(Saved data entries)
━━━━━━

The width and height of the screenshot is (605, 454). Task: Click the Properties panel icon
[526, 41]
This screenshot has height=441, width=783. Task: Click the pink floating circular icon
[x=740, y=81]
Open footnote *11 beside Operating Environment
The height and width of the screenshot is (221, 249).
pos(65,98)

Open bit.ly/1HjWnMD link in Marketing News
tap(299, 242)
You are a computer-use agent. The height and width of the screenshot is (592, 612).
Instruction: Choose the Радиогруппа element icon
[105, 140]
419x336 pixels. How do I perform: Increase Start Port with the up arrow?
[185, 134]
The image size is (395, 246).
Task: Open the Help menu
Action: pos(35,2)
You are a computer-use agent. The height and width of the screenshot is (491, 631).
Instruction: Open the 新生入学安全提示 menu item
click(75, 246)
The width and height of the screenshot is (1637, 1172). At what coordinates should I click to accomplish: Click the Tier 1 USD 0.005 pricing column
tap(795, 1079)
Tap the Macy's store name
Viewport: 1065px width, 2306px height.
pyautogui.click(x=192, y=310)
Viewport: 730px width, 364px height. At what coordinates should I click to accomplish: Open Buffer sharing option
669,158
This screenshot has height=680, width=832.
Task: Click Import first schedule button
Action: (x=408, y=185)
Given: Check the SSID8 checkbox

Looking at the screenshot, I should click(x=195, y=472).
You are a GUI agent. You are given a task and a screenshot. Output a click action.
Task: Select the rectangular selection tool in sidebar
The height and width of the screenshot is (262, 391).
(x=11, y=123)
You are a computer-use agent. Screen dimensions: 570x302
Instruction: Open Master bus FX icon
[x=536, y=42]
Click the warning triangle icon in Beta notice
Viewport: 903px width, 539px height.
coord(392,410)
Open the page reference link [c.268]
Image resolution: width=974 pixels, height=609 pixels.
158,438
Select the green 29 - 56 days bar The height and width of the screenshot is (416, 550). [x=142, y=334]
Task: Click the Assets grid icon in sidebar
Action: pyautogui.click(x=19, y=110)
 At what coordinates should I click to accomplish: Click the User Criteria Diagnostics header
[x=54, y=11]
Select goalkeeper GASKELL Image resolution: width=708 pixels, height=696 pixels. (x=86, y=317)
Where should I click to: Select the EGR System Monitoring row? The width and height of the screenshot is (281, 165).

━━━━━━

YOUR GOAL: Your answer should be the full set of records above, restated exactly.

WRITTEN SOLUTION:
The width and height of the screenshot is (605, 454). Task: Click the Properties panel icon
[526, 41]
This screenshot has height=441, width=783. Task: Click the pink floating circular icon
[x=740, y=81]
Open footnote *11 beside Operating Environment
The height and width of the screenshot is (221, 249).
pos(65,98)

Open bit.ly/1HjWnMD link in Marketing News
tap(299, 242)
You are a computer-use agent. The height and width of the screenshot is (592, 612).
Instruction: Choose the Радиогруппа element icon
[105, 140]
419x336 pixels. How do I perform: Increase Start Port with the up arrow?
[185, 134]
The image size is (395, 246).
Task: Open the Help menu
Action: pos(35,2)
You are a computer-use agent. The height and width of the screenshot is (491, 631).
Instruction: Open the 新生入学安全提示 menu item
click(75, 246)
The width and height of the screenshot is (1637, 1172). At what coordinates should I click to accomplish: Click the Tier 1 USD 0.005 pricing column
tap(795, 1079)
Tap the Macy's store name
Viewport: 1065px width, 2306px height.
pyautogui.click(x=192, y=310)
Viewport: 730px width, 364px height. At what coordinates should I click to accomplish: Open Buffer sharing option
669,158
This screenshot has height=680, width=832.
Task: Click Import first schedule button
Action: (x=408, y=185)
Given: Check the SSID8 checkbox

Looking at the screenshot, I should click(x=195, y=472).
You are a GUI agent. You are given a task and a screenshot. Output a click action.
Task: Select the rectangular selection tool in sidebar
The height and width of the screenshot is (262, 391).
(x=11, y=123)
You are a computer-use agent. Screen dimensions: 570x302
Instruction: Open Master bus FX icon
[x=536, y=42]
Click the warning triangle icon in Beta notice
Viewport: 903px width, 539px height.
coord(392,410)
Open the page reference link [c.268]
Image resolution: width=974 pixels, height=609 pixels.
158,438
Select the green 29 - 56 days bar The height and width of the screenshot is (416, 550). [x=142, y=334]
Task: Click the Assets grid icon in sidebar
Action: pyautogui.click(x=19, y=110)
 At what coordinates should I click to accomplish: Click the User Criteria Diagnostics header
[x=54, y=11]
Select goalkeeper GASKELL Image resolution: width=708 pixels, height=696 pixels. (x=86, y=317)
Where should I click to: Select the EGR System Monitoring row? The width and height of the screenshot is (281, 165).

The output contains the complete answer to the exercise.